Could you give the lines from the one containing "Toggle the Preview Selected Items button" through the last line, both included, as a Markdown table with a No. column numbering the rows and a Text column holding each line? Leave out blank lines and the pictures.

* * *

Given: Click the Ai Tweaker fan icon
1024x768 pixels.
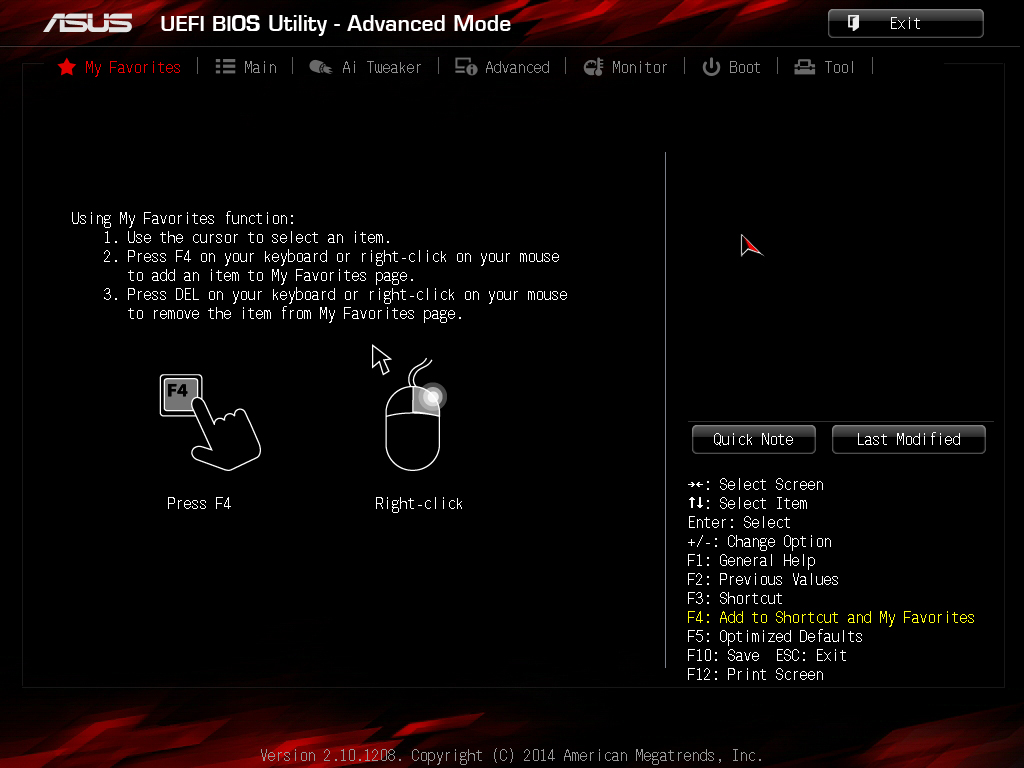Looking at the screenshot, I should (x=321, y=67).
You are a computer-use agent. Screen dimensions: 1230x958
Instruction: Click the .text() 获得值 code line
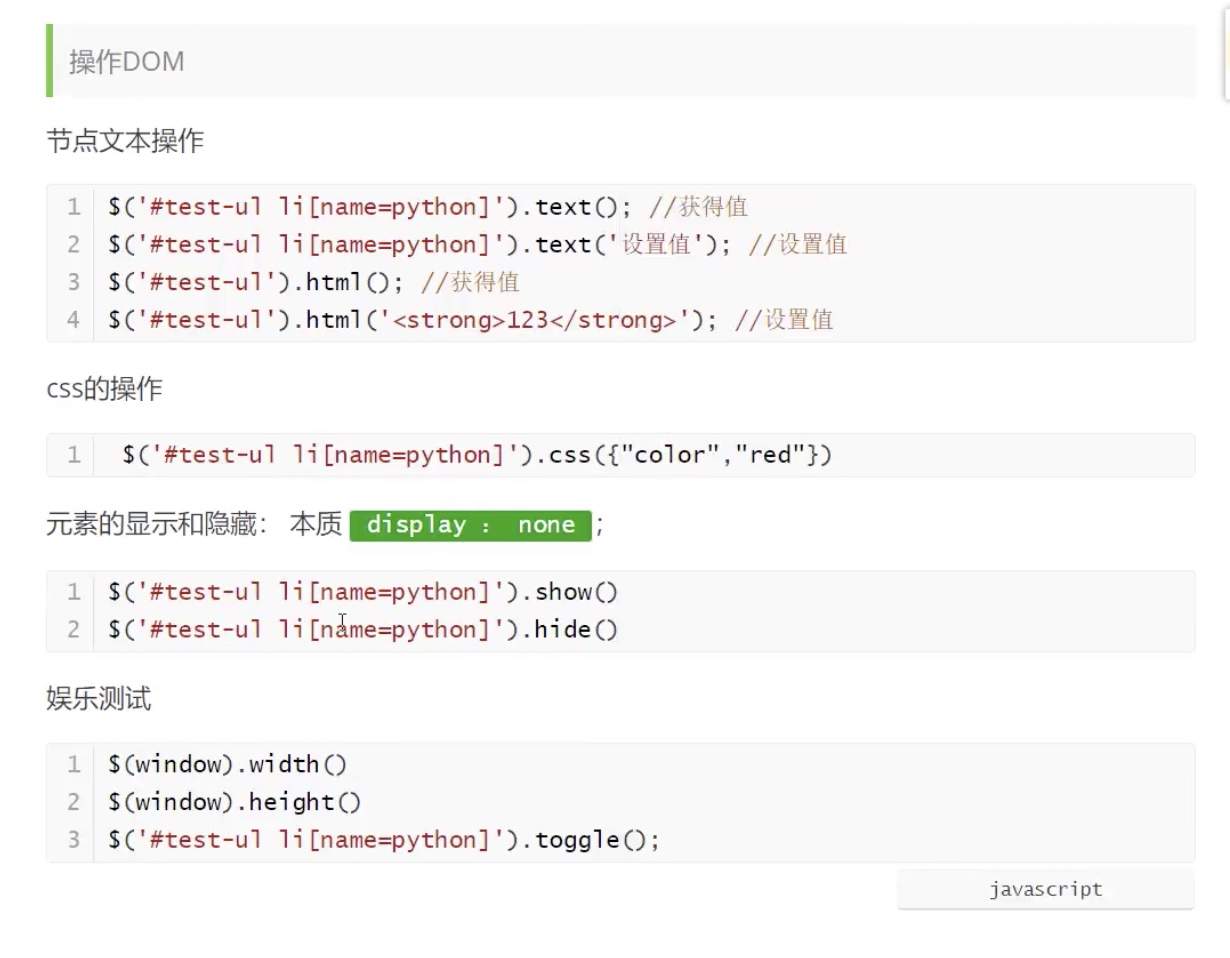pyautogui.click(x=428, y=207)
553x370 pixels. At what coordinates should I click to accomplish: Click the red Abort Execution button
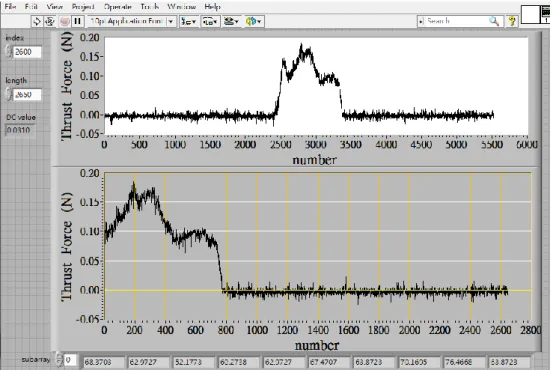tap(64, 22)
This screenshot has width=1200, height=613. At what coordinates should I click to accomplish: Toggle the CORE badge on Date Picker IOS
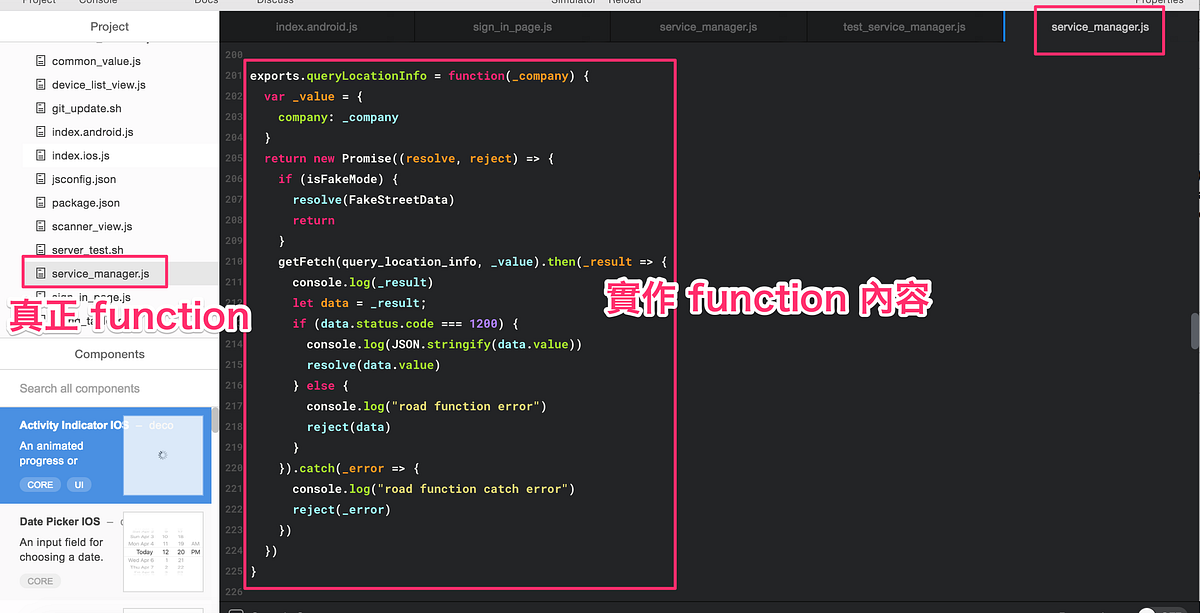39,581
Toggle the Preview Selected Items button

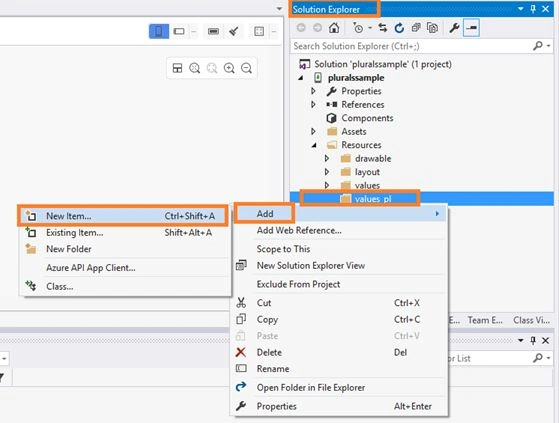(x=471, y=28)
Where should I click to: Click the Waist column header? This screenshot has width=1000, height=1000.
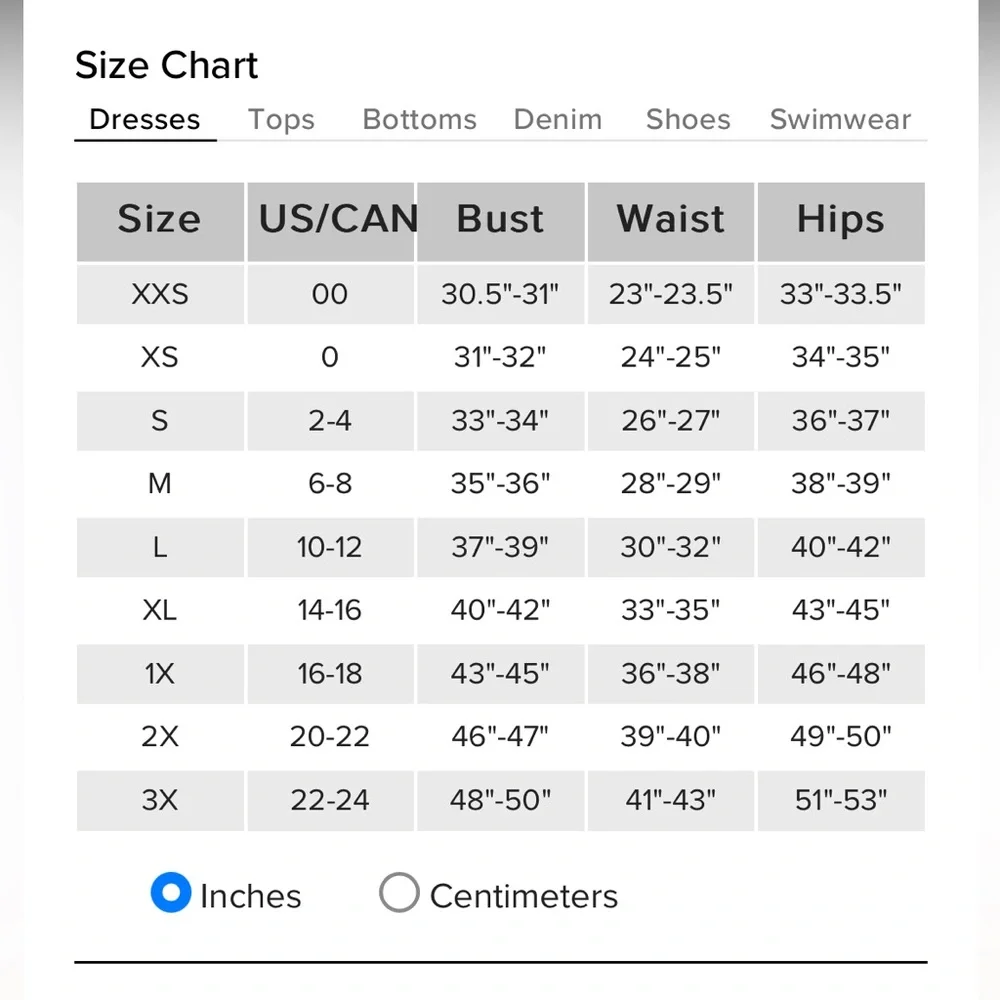(671, 221)
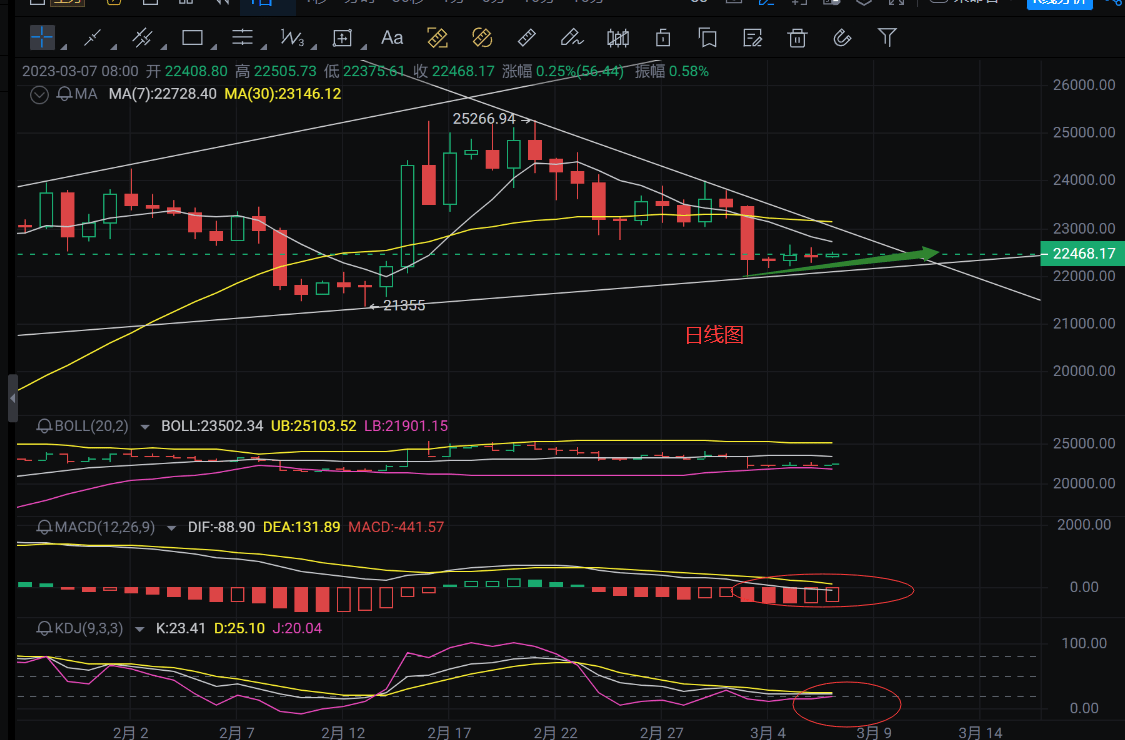
Task: Select the crosshair cursor tool
Action: 42,38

* * *

- **IN RESPONSE**
| No. | Text |
|---|---|
| 1 | Toggle the Preview Selected Items button |
| 2 | (x=471, y=28) |
| 3 | Where should I click to: Click the Waist column header? This screenshot has width=1000, height=1000. |
| 4 | (671, 221) |
| 5 | Task: Select the crosshair cursor tool |
| 6 | Action: 42,38 |